En la escena en que Eileen va al cine se trata otra vez el tema de la identidad. La narradora recuerda que, entonces, las actrices aumentaban su complejo de inferioridad, mientras que, en el presente, ella respeta a las actrices “que son capaces de olvidarse de quiénes son y asumir una nueva identidad… como he hecho yo, podría decirse” (64). La narradora vuelve a advertirnos sobre el cambio de identidad que ha atravesado luego de los sucesos que la novela está desarrollando. Crece así la expectativa sobre el suceso transformador que dará lugar a un vuelco tan rotundo en la identidad de Eileen. Mientras tanto, la Eileen del relato sufre ante la belleza de las actrices, que no hace más que exponer sus carencias: “me parecía que carecía de armas para competir con ellas: no tenía encanto, ni belleza. Todo lo que podía ofrecer era mi competencia como persona que recibe las bofetadas, una pared en blanco, alguien lo bastante desesperado para hacer cualquier cosa —excepto asesinar, pongamos— con tal de conseguir gustarle a alguien, por no hablar de que alguien me amara” (65). Eileen se representa a sí misma metafóricamente como una pared en blanco, sin ningún atributo que llame la atención o despierte interés y afecto en las personas. Sobre ese vacío solo pueden plasmarse las bofetadas, los agravios y las agresiones de las personas: recibe insultos de su padre, y maltrato e indiferencia de sus compañeros de trabajo. Ante esa indiferencia, ella reconoce una avidez intensa por ser vista, por agradar, por ser amada, perfil que explica la predisposición del personaje a involucrarse en los eventos que vendrán más adelante y a “hacer cualquier cosa” con tal de conseguir esa atención.
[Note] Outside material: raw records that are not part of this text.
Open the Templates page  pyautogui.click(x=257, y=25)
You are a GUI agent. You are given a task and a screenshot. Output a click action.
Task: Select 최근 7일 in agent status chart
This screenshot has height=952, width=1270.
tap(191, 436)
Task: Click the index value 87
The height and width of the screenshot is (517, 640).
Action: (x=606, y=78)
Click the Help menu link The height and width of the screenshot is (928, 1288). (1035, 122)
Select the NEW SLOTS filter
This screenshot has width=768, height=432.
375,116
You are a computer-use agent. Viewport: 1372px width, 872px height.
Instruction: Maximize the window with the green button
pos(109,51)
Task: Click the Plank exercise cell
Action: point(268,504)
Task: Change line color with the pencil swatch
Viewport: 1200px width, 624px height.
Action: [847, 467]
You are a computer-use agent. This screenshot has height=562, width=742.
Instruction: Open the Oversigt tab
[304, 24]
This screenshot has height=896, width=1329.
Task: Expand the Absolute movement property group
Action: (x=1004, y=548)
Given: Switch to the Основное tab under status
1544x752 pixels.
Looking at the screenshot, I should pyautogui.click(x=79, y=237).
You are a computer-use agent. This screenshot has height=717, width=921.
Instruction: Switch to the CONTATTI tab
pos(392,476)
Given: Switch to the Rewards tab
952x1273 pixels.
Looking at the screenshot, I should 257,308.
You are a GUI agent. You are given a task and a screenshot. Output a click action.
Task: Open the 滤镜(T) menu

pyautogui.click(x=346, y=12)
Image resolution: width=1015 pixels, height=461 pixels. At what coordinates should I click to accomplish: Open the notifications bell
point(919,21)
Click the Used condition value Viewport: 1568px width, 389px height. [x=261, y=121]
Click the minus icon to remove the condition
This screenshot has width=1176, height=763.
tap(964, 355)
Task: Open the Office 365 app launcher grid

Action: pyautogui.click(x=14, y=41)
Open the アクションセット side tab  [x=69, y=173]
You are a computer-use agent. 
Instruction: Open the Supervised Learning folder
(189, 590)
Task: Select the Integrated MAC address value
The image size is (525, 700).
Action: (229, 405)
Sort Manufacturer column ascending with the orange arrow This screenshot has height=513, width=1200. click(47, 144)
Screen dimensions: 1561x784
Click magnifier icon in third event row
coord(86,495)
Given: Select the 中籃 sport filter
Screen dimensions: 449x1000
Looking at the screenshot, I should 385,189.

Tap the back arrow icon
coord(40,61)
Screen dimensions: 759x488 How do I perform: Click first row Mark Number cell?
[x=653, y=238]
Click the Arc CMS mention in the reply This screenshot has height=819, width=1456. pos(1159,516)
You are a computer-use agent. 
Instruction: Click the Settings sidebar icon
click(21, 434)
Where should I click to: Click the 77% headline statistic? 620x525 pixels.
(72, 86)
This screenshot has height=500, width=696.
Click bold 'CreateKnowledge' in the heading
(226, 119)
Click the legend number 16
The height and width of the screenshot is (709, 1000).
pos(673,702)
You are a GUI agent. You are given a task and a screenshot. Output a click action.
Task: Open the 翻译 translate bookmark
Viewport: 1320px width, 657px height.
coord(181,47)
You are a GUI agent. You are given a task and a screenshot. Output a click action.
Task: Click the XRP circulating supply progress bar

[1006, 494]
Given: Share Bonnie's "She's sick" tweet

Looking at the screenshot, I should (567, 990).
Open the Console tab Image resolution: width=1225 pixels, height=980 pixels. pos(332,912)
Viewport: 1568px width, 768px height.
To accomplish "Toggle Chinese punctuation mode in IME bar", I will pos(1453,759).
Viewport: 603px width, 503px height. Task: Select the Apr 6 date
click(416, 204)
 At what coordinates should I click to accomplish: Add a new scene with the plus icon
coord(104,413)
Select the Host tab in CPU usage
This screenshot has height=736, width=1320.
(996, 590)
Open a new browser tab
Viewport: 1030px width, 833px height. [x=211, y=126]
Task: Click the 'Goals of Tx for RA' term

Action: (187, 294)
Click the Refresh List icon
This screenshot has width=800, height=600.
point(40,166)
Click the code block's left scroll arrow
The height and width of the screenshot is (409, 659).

Resulta inquietante, sin dudas, el modo en que la narradora aclara que lo único que no haría es matar para luego matizarlo y ponerlo en duda con un “pongamos”.

Si bien la novela no explicita hasta este punto ningún hecho trágico o fuera de la rutina aburrida de Eileen, hay elementos de la narración que ponen al lector en alerta y lo preparan para lo peor: la casa descrita como una escena de crimen, la presencia de la pistola y su amenaza, la predisposición de Eileen a hacer lo que sea, incluso asesinar, y la certeza de que en los próximos días atravesará un suceso que transformará su vida por completo.